Capitão Apolo sorria,
pois a reunião daquela tarde foi excelente. Preparavam o acampamento de inverno
e tudo foi discutido, anotado e aprovado. Viu dois meninos negros aboletados em
cima do Pé de Jacarandá. – Desçam daí já!
Tirolesa
e Mico Preto desceram. Nunca desobedeceram aos mais velhos. – O que estão
fazendo aí? – Doutor, disse Tirolesa, estamos vendo os escoteiros, eles são
bonitos demais! – Por favor, me chamem de Chefe Apolo. Eu já tinha observados
vocês aí há tempos. Porque não me procuram na sede para conversar? – Chefe nem
pensar. O guarda do portão disse que nos daria uma surra se fossemos até lá.

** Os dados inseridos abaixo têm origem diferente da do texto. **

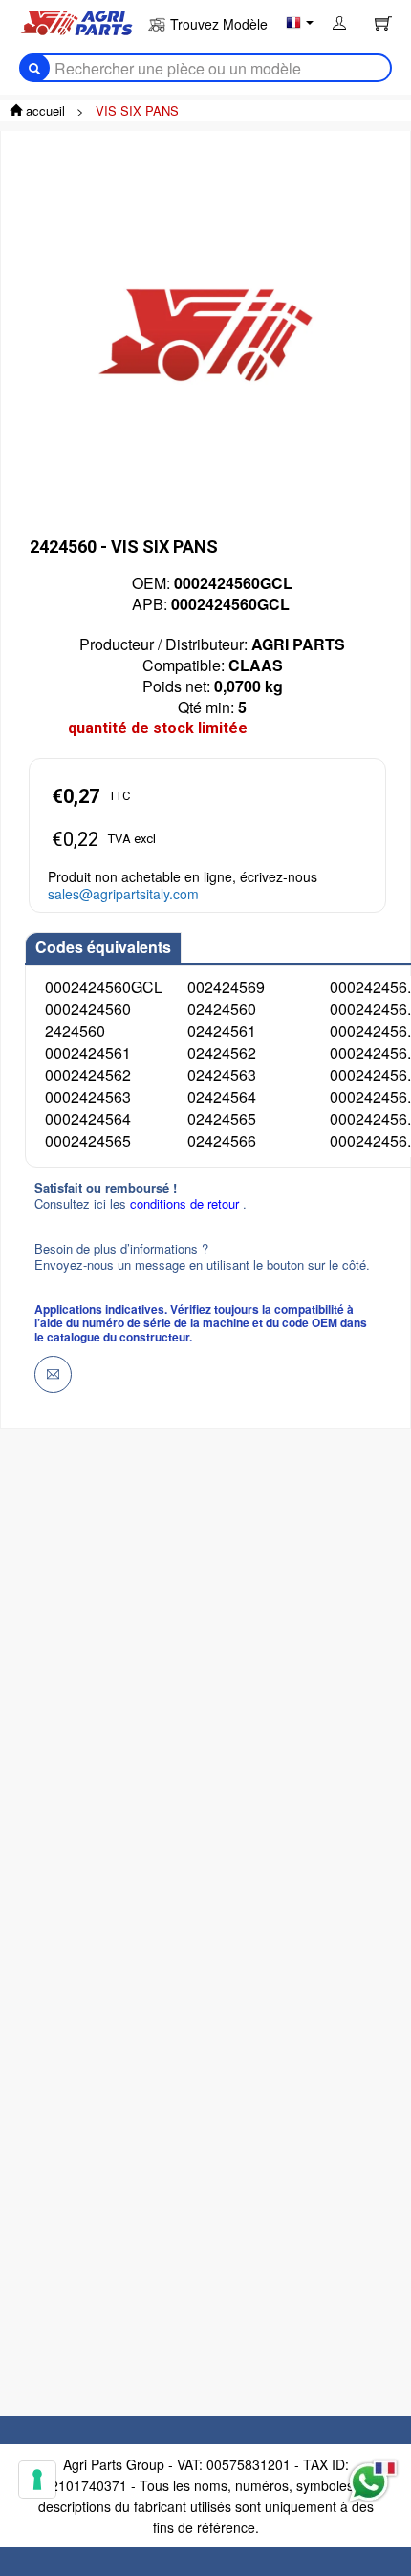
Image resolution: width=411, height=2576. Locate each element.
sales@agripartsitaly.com (123, 893)
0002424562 (88, 1075)
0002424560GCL (103, 987)
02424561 (221, 1031)
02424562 (221, 1053)
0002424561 (88, 1053)
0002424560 (88, 1009)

- Sábado que vem deixarei ordens
expressas para vocês entrarem e vamos conversar. Se estiverem a fim de ser
pessoas de bem vou ajudá-los. Na semana o Chefe Apolo ligou para a Madre Noêmia
para autorizar a entrada deles. Ela não disse nada, mas intimamente não estava
gostando daquilo. Negros aqui? Isto nunca aconteceu. Ela sempre foi fiel à raça
ariana e se havia motivos de não gostar tanto do Brasil era esta mistura de
raças. Agora que o Grupo Escoteiro era reconhecido pela alta sociedade, aceitar
dois moleques marginais e ainda por cima negros? Não tem um Grupo Escoteiro na
favela? Não autorizou a entrada e nem falou com o Capitão Apolo.
Mico Preto e Tirolesa
passaram a semana em festa. Moravam próximo a sede dos escoteiros na Favela do
Cascudo e prometeram não contar a ninguém. O pai de Tirolesa estava preso, sua
mãe quase não vinha em casa, pois vivia na rua drogada. Tirolesa sempre comia
na casa de Mico Preto, pois a mãe dele trabalhava de sol a sol. Saia antes do
amanhecer e só voltava à noitinha. Não havia ninguém por eles por isto não
foram mais aceitos na Escola mais próxima. Parecia tudo combinado. No sábado Tirolesa
e Mico Preto iam contente para o “Escoteiro” sorrindo e dizendo um para o
outro: - Mano! Conseguimos. Tô até pensando o que eles fazem nos acampamentos.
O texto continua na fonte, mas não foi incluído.